The proposed technique has a drawback in that it is difficult to come up with a method of calculating theoretical significance levels. The significance levels of this study are estimated based on a computer simulation using idealized situations, assuming Gaussian noise for example. Using idealized situations to estimate significant level is a common practice in scientific research in general. Consider that the commonly used t-test revolves around the theoretical assumption that the data follows a Gaussian distribution. Real fMRI data is not pure Gaussian noise and thus may induce challenges in estimating significant levels. These types of issue are common for all parametric tests used in fMRI and is not unique to this study. This does not mean improvements cannot be made on simulations for this study. It may be possible to incorporate undesirable artifacts and/or noise, movement or physiological noise for instance, in computer simulations for more accurate significance level estimations.

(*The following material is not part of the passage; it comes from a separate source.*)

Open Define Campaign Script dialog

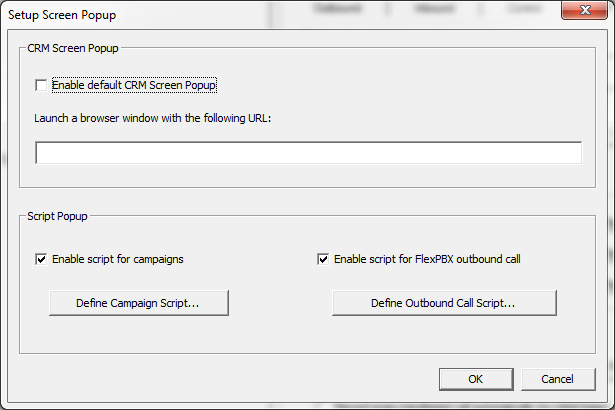(x=139, y=303)
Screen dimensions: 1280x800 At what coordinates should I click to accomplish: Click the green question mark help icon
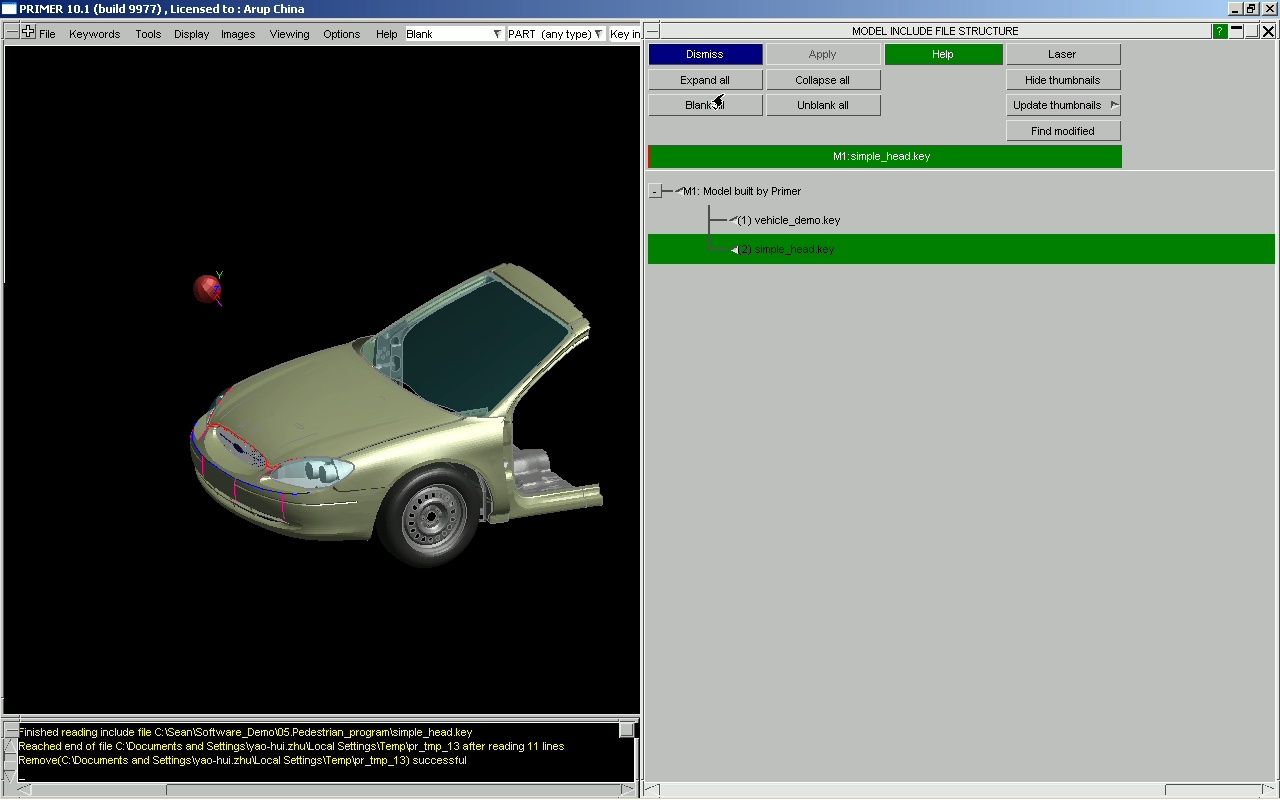(x=1220, y=31)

The ROC curves also indicate improvements in performance is not always seen in higher CNRs (0.60, 0.80), and there are cases where MSC-ST+CA does not outperform MSC-SS. These can be interpreted as a drawback of the technique since improvement is not seen in all tested cases. While MSC-ST+CA does not outperform MSC-SS in some cases, the areas where improvements can be seen are definitely in the lower CNR cases. However, there generally is not an issue when detecting signals/activations at high CNRs using current methods unlike at lower CNRs, especially considering that the techniques tested all essentially have or is close to 100% detection at a significance of 0.05. Also, MSC-ST+CA is still generally improved over MSC-SS in the low CNR cases. These drawbacks are not necessarily an issue considering the envisioned usage scenario of the presented technique.

5. Conclusion

By incorporating temporal characteristics in the feature space when applying MSC to fMRI analysis, improvements in activation detections can be seen over CCA, CCA+CA, and MSC-SS. The tested technique is able to produce lower false positive rates which would allow the use of low statistical thresholds when compared to CCA and CCA+CA in a simulated setting, while still being able to detect more activations using real fMRI data. Our ROC curves indicate that the MSC-ST technique is able to further improve activation detection in fMRI analysis in low CNR situations when combined with cluster analysis. With MSC-ST+CA, detection sensitivity can be further improved over MSC-ST without the application of a cluster threshold, but it is likely that highly focused activations will be lost. On the other hand, highly focused activations are more likely to be retained with MSC-ST without the application of a cluster threshold, but detection sensitivity is lower. MSC-ST offers a potentially powerful new tool for fMRI analysis, especially in low CNR situations. Future studies will exam effects of different feature space selection on activation detection in great detail.